## Extract to read:
In this dissertation, I build discussions around the use of digital technologies in association with art and art historical contexts to ask greater cultural heritage questions regarding humanity’s relationship with digital technology. My work reflects on the emergence of digital humanities as a field in response to the experimentation and incorporation of digital methods, with an emphasis on extended reality (XR) technologies, for conducting humanities research in relation to arts and culture-based organizations. I investigate the advantages and disadvantages digital tools bring to the field of Art History today. In particular, the project focuses on modes of publishing, display, and information-capture in museums and archives that illustrate a break from “traditional” models. In doing so, I argue that digital modalities provide a distinctly different paradigm for epistemologies of art and culture. Extending previous research in museum studies and media studies, I address a selection of the latest technological interventions within museum and cultural heritage contexts that operate within a spectrum of immersive modalities and use extended reality technologies. The dissertation brings together many humanities disciplines to investigate how sharing XR within a museum both disrupts and complements the time-tested benefits of object-centered methods of display, representation, and education.

## What to do:
**1.** In the dissertation abstract, which kind of technology does the work emphasize among the digital methods it discusses?
**2.** Decide whether each statement agrees with the dissertation abstract, answering yes or no and quoting the words that settle it: (a) The project focuses on publishing, display, and information-capture in museums and archives. (b) The work builds only on earlier research in museum studies. (c) The author argues that digital modalities offer the same paradigm as traditional models.
**3.** Proceed with the dissertation abstract, writing the next part after its final sentence.

## Data excerpt:
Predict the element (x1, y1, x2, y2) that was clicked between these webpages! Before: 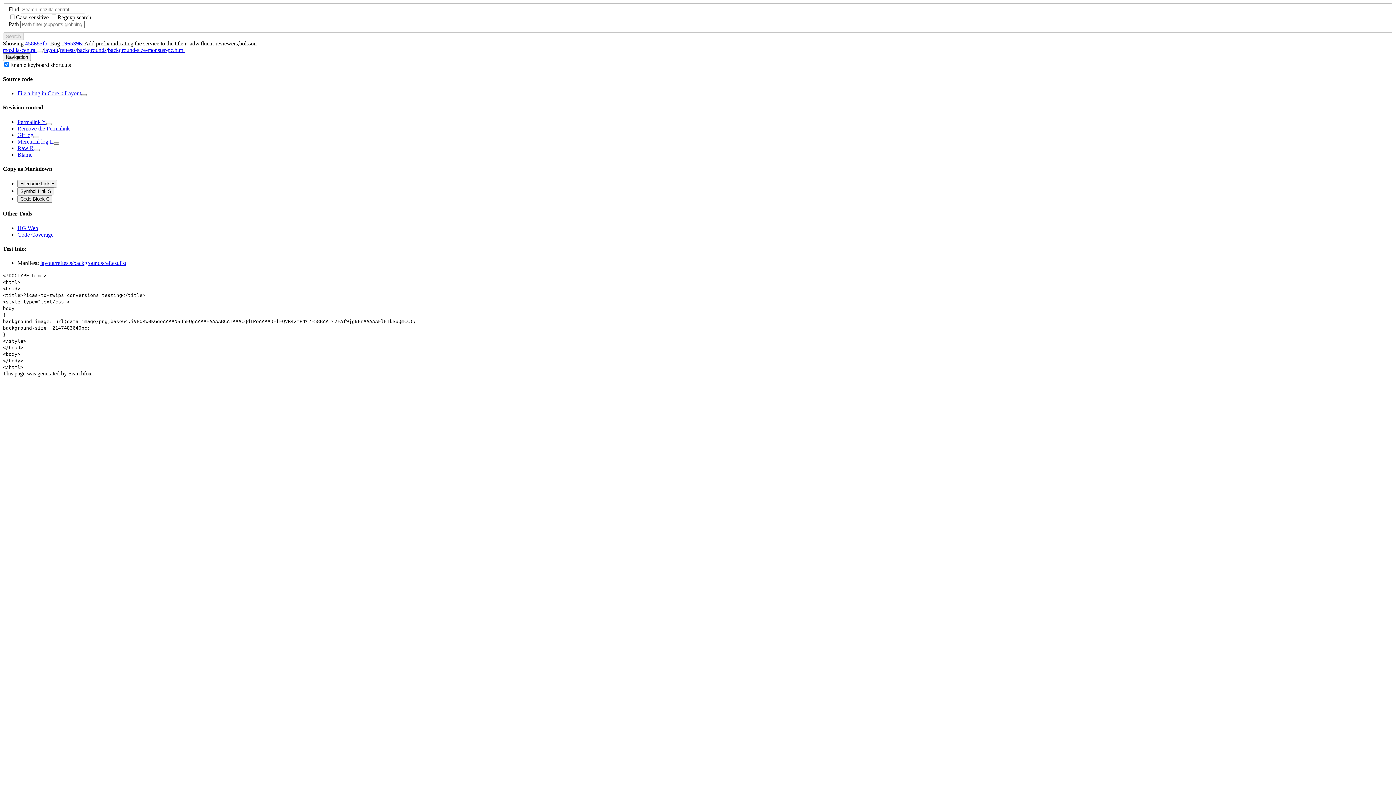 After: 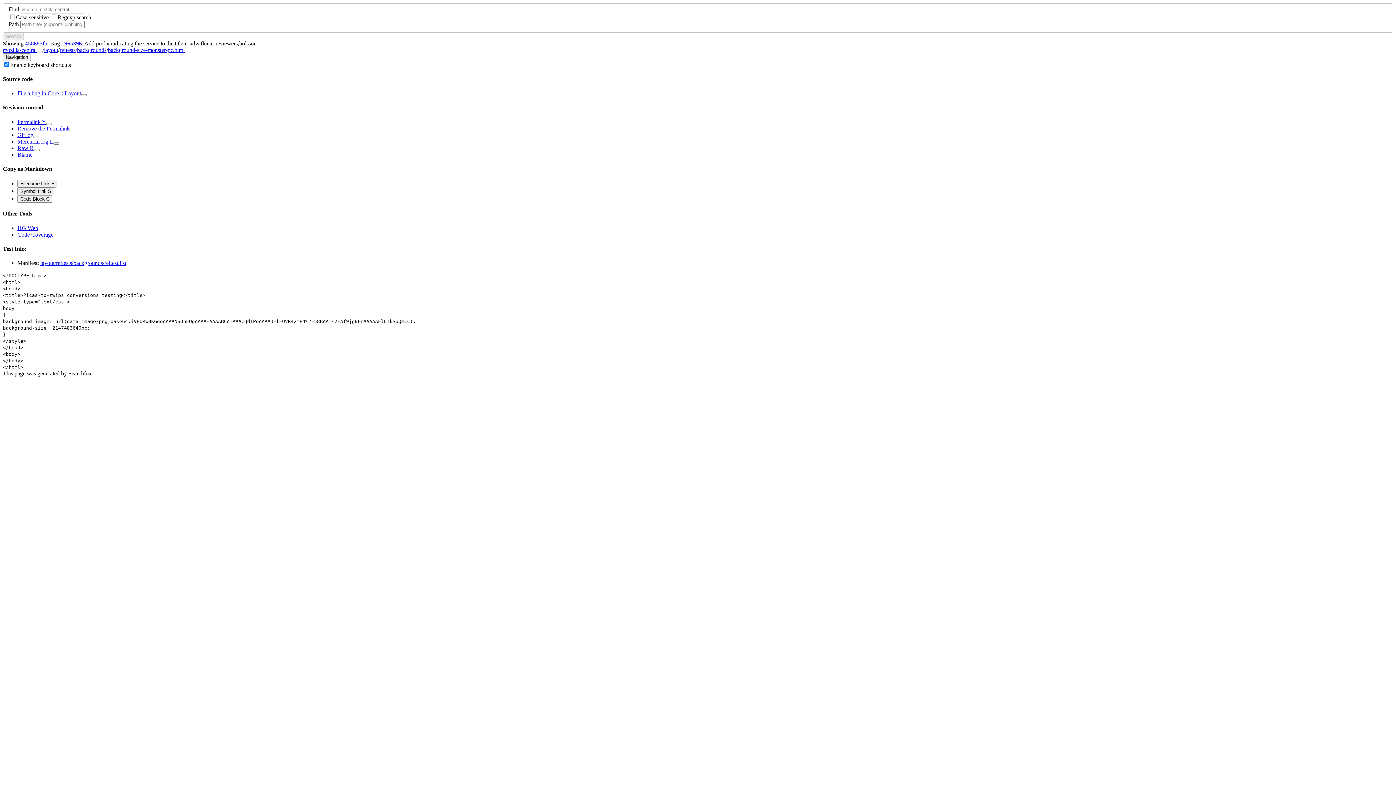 Action: bbox: (17, 151, 32, 157) label: Blame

## Responses by task:
**1.** Extended reality (XR) technologies.

**2.**
(a) Yes: "the project focuses on modes of publishing, display, and information-capture in museums and archives"
(b) No: "Extending previous research in museum studies and media studies"
(c) No: "digital modalities provide a distinctly different paradigm for epistemologies of art and culture"

**3.**
The phase “virtual actualities” within the title of the dissertation signals changes in practice that are being brought about as digital technologies, and particularly XR, become incorporated into fields of arts and culture. “Actualities” connote the practical matters associated with producing, presenting, and preserving digitally immersive materials in the contexts of gallery, library, archive, and museum (GLAM) organizations. “Reality” in turn is reserved for the qualities perceived when discussing the characteristics that define 3D and XR production. At the fore in addressing new topics in museum practices and by conducting new experimentation through the application of immersive technologies, this dissertation can offer new information for digital art history, cultural heritage, and museum studies. The aggregation of examples throughout the dissertation aims to provide a survey of the field of XR in its current state within GLAM settings in order to offer insight and guidance for future development and implementation.